Wednesday, 29 October 2014

The Willpower Muscle

I read a good book called Willpower: Rediscovering the Greatest Human Strength by Roy Baumeister. It has some fascinating discussion about willpower being a muscle that can fatigue and can be strengthened.

He starts the book with the famous marshmallow experiment by Walter Mischel of Stanford.  Children were left in a room with a marshmallow on the table and told they could eat the marshmallow now, if they wanted, or if they waited until the experimenter returned, they would get two marshmallows.  Some children ate the marshmallow right away.  Others tried to hold out by distracting themselves.  The children were followed for many years after the original experiment.  Mischel found that the children, who were able to exercise self-control, had much better life outcomes than the children who were immediate gratifiers.

Baumeister conducted similar experiments and found that willpower is a muscle that can be fatigued.  He left people in a room with a plate of cookies and a plate of radishes.  Afterwards, he asked them to hold their hands in ice water.  The people who were told they could eat the cookies could hold their hands in the water longer than those who were told they could only eat the radishes.

He did a similar experiment to deplete the willpower muscle then gave two groups of people either lemonade with sugar or lemonade with sweetener.  He found that those who were given the sugary lemonade worked longer on difficult puzzles after the willpower depletion.

This led to an interesting finding about dieters.  They need to eat food to have the willpower to avoid eating food.  It is a Catch-22.

Baumeister found that judges made the more difficult decision to grant parole after they had eaten lunch or a snack.  They reverted to the default decision not to grant parole when they were tired and hungry.

Stored data entries>
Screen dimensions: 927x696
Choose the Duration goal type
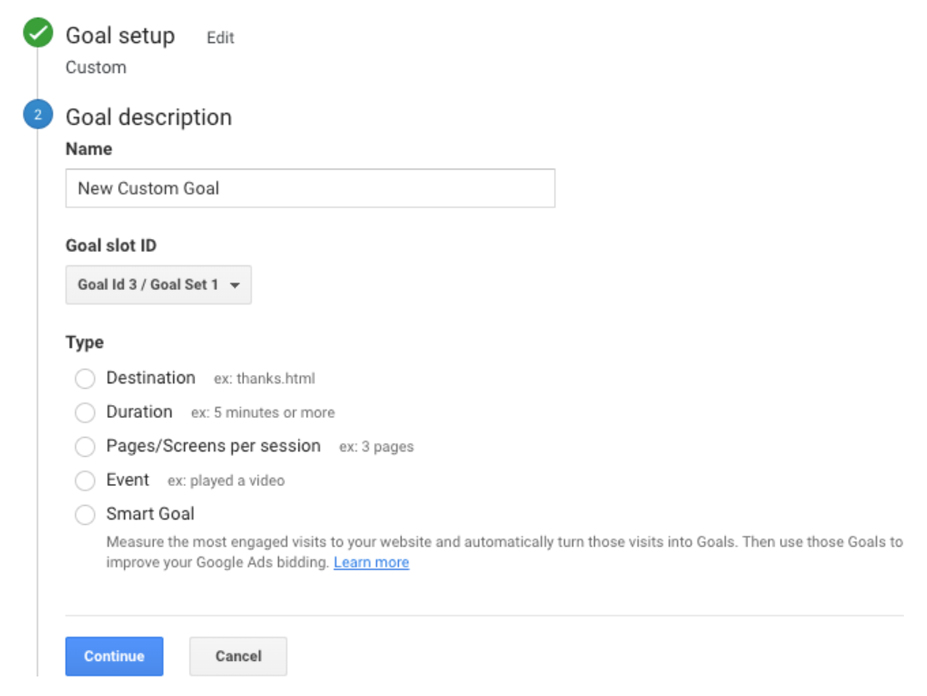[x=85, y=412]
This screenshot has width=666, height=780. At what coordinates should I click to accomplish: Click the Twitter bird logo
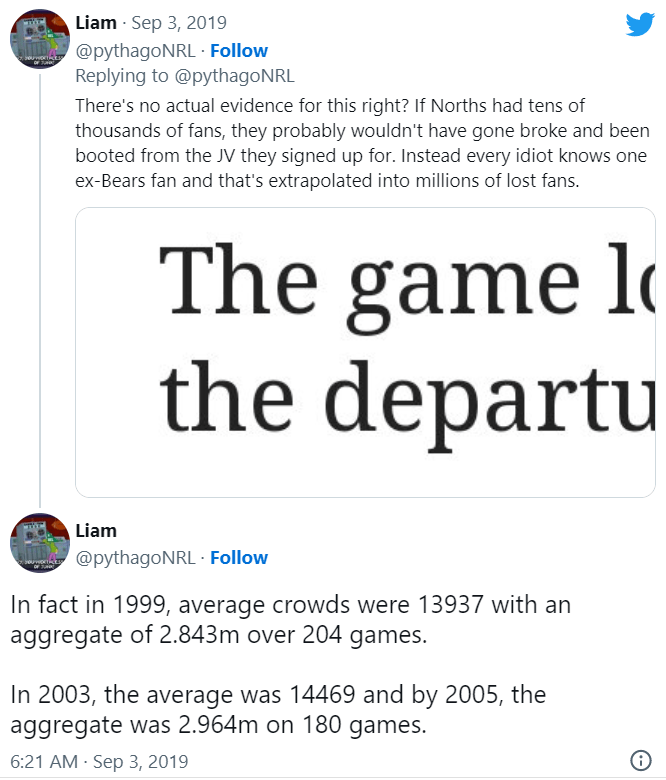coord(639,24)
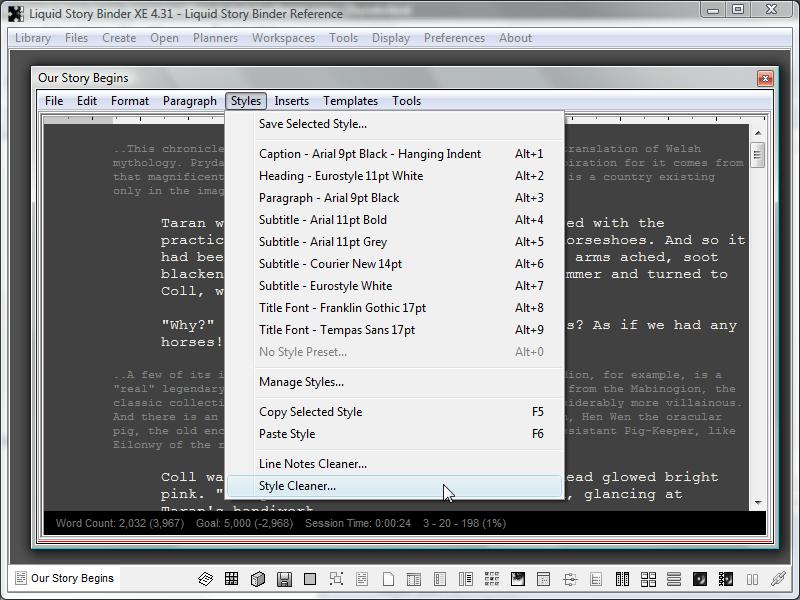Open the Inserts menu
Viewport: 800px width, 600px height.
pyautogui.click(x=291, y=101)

Activity>
Extract the complete text on the willpower muscle, reproducing every line precisely. The records stand apart from the text and serve as separate material.

Solution to this exercise>
Wednesday, 29 October 2014

The Willpower Muscle

I read a good book called Willpower: Rediscovering the Greatest Human Strength by Roy Baumeister. It has some fascinating discussion about willpower being a muscle that can fatigue and can be strengthened.

He starts the book with the famous marshmallow experiment by Walter Mischel of Stanford.  Children were left in a room with a marshmallow on the table and told they could eat the marshmallow now, if they wanted, or if they waited until the experimenter returned, they would get two marshmallows.  Some children ate the marshmallow right away.  Others tried to hold out by distracting themselves.  The children were followed for many years after the original experiment.  Mischel found that the children, who were able to exercise self-control, had much better life outcomes than the children who were immediate gratifiers.

Baumeister conducted similar experiments and found that willpower is a muscle that can be fatigued.  He left people in a room with a plate of cookies and a plate of radishes.  Afterwards, he asked them to hold their hands in ice water.  The people who were told they could eat the cookies could hold their hands in the water longer than those who were told they could only eat the radishes.

He did a similar experiment to deplete the willpower muscle then gave two groups of people either lemonade with sugar or lemonade with sweetener.  He found that those who were given the sugary lemonade worked longer on difficult puzzles after the willpower depletion.

This led to an interesting finding about dieters.  They need to eat food to have the willpower to avoid eating food.  It is a Catch-22.

Baumeister found that judges made the more difficult decision to grant parole after they had eaten lunch or a snack.  They reverted to the default decision not to grant parole when they were tired and hungry.